With old-style loops, I can delve into a QJsonArray and, in the example below, add element "foo" with contents of existing element "bar" for each array item. How can I do this using C++11 range-based for?

// QJsonArray oldArray contains an array of which one element is "bar"
QJsonArray newArray;
int i, b = oldArray.count();
for (i=0; i<n; ++i) {
    QJsonObject element = oldArray.at(i).toObject();
    element["foo"] = element["bar"];
    newArray.append(element);
}

I have tried the following (admittedly as trial and error):

auto&

for (auto& element : oldArray) {
    element["foo"] = element["bar];
    newArray.append(element);
}

I get the error

non-const lvalue reference to type 'QJsonValueRef' cannot bind to a temporary of type 'QJsonValueRef'

const auto&

for (const auto& element : oldArray) {
...

I get a warning

loop variable 'element' is always a copy because the range of type 'QJsonArray' does not return a reference

const auto

for (const auto element : oldArray) {
    element["foo"] = element["bar];
    ...

I get the error

no viable overloaded operator[] for type 'const QJsonValueRef'

relating to element["bar"]

like image 820
Paul Masri-Stone Avatar asked Apr 23 '18 10:04

Paul Masri-Stone


1 Answers

The problem is that the iterator for QJsonArray returns a temporary QJsonValueRef object, and lvalue references can not bind to temporaries. We can either hold that temporary by value:

// QJsonArray oldArray contains an array of which one element is "bar"
QJsonArray newArray;
for (auto v : oldArray) {
    QJsonObject element = v.toObject();
    element["foo"] = element["bar"];
    newArray.append(element);
}

In this case v is a QJsonValueRef object (similar to what oldArray.at(i) gives in the old-style loop). After that, we convert that QJsonValueRef to a QJsonObject using .toObject().
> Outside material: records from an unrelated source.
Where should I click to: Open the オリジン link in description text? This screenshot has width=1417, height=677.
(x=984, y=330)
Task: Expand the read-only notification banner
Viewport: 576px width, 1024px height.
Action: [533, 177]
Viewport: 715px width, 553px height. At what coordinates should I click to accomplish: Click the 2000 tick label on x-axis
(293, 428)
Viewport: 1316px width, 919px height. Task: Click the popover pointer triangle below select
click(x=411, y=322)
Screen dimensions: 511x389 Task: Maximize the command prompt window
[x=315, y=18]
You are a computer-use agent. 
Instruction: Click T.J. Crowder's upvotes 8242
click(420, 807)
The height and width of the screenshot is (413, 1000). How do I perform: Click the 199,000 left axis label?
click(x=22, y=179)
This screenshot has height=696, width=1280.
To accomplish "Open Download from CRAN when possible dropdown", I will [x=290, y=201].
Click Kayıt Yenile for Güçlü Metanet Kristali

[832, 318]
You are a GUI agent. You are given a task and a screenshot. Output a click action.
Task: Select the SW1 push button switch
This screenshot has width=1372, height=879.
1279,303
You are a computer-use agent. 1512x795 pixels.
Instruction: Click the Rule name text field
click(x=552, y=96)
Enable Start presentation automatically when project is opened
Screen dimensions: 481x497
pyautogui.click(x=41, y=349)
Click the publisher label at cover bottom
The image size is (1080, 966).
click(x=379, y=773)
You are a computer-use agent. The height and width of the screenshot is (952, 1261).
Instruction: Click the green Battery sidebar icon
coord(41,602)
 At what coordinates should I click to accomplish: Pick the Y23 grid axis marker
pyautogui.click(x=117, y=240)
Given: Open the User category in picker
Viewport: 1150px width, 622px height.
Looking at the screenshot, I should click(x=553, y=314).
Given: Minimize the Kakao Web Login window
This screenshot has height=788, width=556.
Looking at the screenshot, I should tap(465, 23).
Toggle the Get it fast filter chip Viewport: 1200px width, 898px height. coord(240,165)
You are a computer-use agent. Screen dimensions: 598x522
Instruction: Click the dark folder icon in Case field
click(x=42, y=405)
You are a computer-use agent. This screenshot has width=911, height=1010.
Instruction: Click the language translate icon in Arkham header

Or we can use forwarding references since they can bind to rvalues:

for (auto&& v : oldArray) {
    ...
}

In this case v is deduced to be an rvalue reference to a QJsonValueRef.

Both solutions are identical in terms of the number of objects being created/destructed (since in the former, the copy is elided under C++17 guaranteed copy elision rules or even in pre-C++17 when using any decent compiler. In the latter, the reference is bound to the temporary and this prolongs its lifetime to match the whole iteration).


Notes

  1. This problem is similar to what happens when using range-based-for with a std::vector<bool>; since both std::vector<bool> and QJsonArrayhave iterators that return proxy objects.
  2. If using the Clang code model, the second solution generates the warning "loop variable 'v' is always a copy because the range of type 'QJsonArray' does not return a reference". See this question for an explanation.